Ryder James Montano | Heart Warrior of the Week
Save the Heartbeat Fam, meet Ryder James Montano, our Heart Warrior of the Week! Ryder was born on September 29th, 2011. His pediatrician detected a heart murmur shortly after his birth and he was officially diagnosed with pulmonary stenosis at six-months old and was later diagnosed with supravalvular aortic stenosis at 1.5 years old.
Throughout his six years of life, this warrior has undergone two surgeries on his heart: one open-heart surgery and one cardiac catheterization. While Ryder was on bypass during one of these surgeries, he had an allergic reaction to the plastic in the bypass bump which caused him to develop postpump chorea - a movement disorder that causes a lot of involuntary movements.

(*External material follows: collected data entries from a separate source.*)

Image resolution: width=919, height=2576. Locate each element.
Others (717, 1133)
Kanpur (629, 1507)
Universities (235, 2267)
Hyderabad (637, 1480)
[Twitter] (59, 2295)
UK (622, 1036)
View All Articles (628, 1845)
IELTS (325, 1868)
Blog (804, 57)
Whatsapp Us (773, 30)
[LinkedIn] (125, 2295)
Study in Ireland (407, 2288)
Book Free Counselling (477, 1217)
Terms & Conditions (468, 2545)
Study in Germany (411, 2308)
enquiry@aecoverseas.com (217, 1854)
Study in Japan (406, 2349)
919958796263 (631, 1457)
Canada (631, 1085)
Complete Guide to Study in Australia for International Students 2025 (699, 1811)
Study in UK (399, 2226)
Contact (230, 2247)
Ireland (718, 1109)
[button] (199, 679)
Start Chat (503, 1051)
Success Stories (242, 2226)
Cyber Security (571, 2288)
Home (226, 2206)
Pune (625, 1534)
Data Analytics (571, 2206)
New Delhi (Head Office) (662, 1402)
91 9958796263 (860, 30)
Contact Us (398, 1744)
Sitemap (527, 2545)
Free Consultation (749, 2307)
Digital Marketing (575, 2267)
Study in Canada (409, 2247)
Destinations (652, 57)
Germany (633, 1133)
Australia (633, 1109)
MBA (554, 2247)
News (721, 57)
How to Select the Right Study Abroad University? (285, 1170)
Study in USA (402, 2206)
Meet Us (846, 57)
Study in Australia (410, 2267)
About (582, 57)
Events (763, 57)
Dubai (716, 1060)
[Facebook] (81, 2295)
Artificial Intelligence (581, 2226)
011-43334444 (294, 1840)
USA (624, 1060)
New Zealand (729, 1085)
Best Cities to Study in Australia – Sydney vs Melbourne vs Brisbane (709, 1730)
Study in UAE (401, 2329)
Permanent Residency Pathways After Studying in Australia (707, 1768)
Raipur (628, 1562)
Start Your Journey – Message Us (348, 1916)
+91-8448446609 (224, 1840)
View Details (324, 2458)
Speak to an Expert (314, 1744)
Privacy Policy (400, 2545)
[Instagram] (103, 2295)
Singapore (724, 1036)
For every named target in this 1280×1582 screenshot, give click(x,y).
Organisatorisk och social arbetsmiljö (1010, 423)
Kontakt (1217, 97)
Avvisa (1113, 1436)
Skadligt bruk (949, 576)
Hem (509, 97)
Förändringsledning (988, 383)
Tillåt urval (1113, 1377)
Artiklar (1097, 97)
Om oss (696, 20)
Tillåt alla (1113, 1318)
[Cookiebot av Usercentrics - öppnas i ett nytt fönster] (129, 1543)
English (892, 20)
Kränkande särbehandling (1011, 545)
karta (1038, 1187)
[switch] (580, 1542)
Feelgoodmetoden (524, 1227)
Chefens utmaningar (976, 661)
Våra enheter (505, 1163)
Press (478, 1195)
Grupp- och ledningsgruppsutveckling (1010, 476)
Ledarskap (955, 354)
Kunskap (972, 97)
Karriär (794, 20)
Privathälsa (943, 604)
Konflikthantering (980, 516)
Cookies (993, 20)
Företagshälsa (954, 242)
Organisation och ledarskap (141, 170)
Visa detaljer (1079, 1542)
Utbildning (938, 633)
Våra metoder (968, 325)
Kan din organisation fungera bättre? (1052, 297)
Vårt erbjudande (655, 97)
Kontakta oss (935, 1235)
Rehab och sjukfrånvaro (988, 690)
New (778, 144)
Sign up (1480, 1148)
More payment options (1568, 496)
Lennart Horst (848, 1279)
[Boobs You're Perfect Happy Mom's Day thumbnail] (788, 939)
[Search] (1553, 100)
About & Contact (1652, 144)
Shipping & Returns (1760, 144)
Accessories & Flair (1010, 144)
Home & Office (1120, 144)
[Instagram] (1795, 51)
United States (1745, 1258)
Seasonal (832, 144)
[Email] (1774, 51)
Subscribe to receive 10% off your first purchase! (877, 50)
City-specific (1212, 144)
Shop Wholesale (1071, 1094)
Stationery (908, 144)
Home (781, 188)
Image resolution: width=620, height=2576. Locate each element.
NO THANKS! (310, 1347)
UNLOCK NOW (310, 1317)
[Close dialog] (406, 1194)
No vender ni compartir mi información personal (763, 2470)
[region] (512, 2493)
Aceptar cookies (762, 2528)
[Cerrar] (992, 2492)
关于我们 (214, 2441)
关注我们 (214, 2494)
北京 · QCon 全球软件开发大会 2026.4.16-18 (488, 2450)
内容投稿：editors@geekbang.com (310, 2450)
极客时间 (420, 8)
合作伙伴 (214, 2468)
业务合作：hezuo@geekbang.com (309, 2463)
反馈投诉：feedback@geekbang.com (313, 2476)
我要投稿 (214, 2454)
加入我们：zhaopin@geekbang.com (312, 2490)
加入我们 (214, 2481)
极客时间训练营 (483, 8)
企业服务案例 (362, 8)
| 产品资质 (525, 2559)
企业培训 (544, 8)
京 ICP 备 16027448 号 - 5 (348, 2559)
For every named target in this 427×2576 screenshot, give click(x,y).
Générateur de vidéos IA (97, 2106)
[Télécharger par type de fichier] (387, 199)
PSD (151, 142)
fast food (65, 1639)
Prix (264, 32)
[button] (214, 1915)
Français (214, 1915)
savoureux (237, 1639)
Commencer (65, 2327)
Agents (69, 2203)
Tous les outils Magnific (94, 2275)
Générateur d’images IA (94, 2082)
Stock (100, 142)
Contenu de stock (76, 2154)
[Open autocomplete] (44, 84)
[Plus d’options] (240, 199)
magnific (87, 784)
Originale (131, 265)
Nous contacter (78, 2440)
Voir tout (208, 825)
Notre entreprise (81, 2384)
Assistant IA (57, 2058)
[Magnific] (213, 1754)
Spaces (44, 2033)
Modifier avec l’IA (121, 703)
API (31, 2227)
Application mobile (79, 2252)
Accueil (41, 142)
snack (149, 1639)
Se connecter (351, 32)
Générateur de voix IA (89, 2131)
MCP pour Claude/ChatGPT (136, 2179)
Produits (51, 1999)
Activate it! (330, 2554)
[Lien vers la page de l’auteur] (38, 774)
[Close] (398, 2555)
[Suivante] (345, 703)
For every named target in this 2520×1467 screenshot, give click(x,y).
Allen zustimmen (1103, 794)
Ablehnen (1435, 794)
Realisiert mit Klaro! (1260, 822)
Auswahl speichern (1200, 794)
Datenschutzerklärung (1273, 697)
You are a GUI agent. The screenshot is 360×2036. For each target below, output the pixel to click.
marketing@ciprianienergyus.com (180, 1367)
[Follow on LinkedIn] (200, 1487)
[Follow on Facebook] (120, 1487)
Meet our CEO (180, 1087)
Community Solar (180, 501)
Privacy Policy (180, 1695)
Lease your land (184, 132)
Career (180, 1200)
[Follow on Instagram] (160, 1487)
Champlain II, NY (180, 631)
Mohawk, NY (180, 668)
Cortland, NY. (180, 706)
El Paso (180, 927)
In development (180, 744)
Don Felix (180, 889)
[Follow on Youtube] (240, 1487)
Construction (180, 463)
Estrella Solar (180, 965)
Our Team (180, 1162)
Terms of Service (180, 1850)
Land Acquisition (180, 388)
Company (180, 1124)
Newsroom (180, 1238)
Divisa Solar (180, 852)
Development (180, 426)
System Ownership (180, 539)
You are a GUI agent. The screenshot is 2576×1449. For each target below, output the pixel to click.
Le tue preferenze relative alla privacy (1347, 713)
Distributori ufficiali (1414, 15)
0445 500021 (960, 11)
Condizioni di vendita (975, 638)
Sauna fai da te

He underwent a series of deep brain stimulation (DBS) surgeries - neurosurgical procedures involving the implantation of a medical device called a neurostimulator (sometimes referred to as a 'brain pacemaker'), which sends electrical impulses through implanted electrodes to specific targets in the brain for the treatment of movement and neuropsychiatric disorders.
Between his heart surgeries and brain procedures, Ryder has spent about six months in the hospital and will have to be on medication to control his involuntary movements for the rest of his life. His Mom, Ashley, hopes that they are able to close this chapter of his story and that he won’t have to undergo any more surgeries on his brain and heart.
Ashley describes her son as strong, brave, fearless, determined, and handsome, saying the following about their journey with congenital heart disease:
"We face worries every single day but we try really hard not to focus on that and appreciate every moment here together. Ryder’s will to never give up, and the amount of selfless love he shows to everyone is an inspiration to me."
About Ryder’s Heart
This defect involves the narrowing of the pulmonary valve; this creates an obstruction when blood tries to flow from the right ventricle to the pulmonary artery to receive oxygen from the lungs. With pulmonary stenosis, the pulmonary valve cannot fully open so the heart must work harder to pump blood through the valve. As a result, not enough blood reaches the lungs and oxygen saturations are low throughout the body.
Symptoms include abdominal bloating, bluish color to the skin (cyanosis), chest pain, fainting, fatigue, poor weight gain or failure to thrive in infants, and shortness of breath. Depending on the severity of the condition, there are a variety of treatment options including balloon catheterization and valve replacement via open-heart surgery.
This defect accounts for approximately 8% of all CHD’s, occurring in 8 out of every 10,000 live births worldwide.
Supravalvular Aortic Stenosis
A form of aortic stenosis characterized by the narrowing of the section of the aorta just above the valve that connects the aorta to the heart (aortic valve). This abnormality restricts the blood flow from the left ventricle to the aorta and may also affect pressures in the left atrium. As a result, the heart has to pump harder and the body is deprived of oxygen.
Symptoms include fatigue upon exertion, failure to gain weight, poor or inadequate feeding, and breathing problems. Treatment options for aortic valve stenosis include medical management with medicine, valve replacement via open-heart surgery, or a balloon procedure via catheterization.
This defect accounts for approximately 6% of all CHD cases, occurring in 3.8 out of every 10,000 live births worldwide.